Um personagem decidido a negar o que lhe é imposto em diálogo com o escritor que, a princípio, nada sabe sobre as milhares de pessoas que cruzam seu caminho no dia a dia. Na obra Talese seguirá com uma de suas facetas mais admiráveis: retratar aqueles que raramente merecem o olhar atento e profundo de outros jornalistas: porteiros, motoristas, vendedores de lojas...
"Quando era um jovem jornalista, aos vinte e um, vinte e dois anos, decidi escrever sobre ninguém. Nas notícias se escreve sobre um político, um herói esportivo, uma estrela do cinema, um líder empresarial. Escreve-se sobre alguém. Eu queria escrever sobre ninguém, como Bartleby. E escrevi 'Bartleby and Me' com todos os Bartlebies que conheci". É o que Talese diz num bom perfil escrito pela chilena Muriel Alarcón e publicado no início do mês pela revista Gatopardo, de onde retirei as aspas do segundo parágrafo desta coluna.
Talese dispensa relações superficiais, diz, não tem celular e nem supõe o que seja ChatGPT. Orgulhoso da carreira trilhada, recomenda que novos jornalistas leiam principalmente ficção, grandes autores como Proust, Hemingway, Scott Fitzgerald, James Baldwin e Simone de Beavoir, elenca. Também comemora ter encontrado quem, ao longo da vida, considerasse seu trabalho digno de ser publicado.

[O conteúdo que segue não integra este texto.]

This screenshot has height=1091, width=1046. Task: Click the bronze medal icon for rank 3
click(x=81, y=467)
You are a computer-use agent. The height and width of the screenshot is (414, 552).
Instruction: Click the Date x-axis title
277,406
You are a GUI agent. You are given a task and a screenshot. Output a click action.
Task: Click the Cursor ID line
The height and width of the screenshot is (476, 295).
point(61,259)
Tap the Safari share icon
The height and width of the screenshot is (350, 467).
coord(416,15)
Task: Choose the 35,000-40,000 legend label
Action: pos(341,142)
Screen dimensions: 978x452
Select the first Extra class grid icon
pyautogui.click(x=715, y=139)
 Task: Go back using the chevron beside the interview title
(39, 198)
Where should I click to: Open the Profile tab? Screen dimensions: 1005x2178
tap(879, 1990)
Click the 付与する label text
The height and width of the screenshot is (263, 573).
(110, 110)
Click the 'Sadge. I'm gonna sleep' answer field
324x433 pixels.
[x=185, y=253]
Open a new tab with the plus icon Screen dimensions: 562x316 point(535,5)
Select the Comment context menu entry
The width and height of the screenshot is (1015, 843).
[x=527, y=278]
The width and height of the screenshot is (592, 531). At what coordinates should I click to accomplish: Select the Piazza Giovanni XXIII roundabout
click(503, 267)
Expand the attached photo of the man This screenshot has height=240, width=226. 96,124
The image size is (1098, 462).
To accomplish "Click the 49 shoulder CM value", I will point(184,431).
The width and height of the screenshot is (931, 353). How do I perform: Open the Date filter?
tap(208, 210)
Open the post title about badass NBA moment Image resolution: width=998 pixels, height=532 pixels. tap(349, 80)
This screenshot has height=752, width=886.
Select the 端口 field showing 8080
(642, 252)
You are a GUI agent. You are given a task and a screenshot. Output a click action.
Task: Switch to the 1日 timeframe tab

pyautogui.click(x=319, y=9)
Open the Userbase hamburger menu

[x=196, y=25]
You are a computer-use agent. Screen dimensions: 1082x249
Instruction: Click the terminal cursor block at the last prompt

É bonita a forma como Talese compartilha com Muriel o que a idade lhe proporciona numa época e num país que considera desprovidos de espaço para ambiguidades, titubeios. "O ponto de vista agora é que tem que ser isso, isso, isso. Tudo muito correto. Está tudo muito, muito cancelado. Se não publica o que a maioria quer, perde seu trabalho...". Depois da queixa, completa à jornalista: aos 91 já não tem que escutar ninguém, pois os dias na terra estão contados. "Isso é bastante libertador".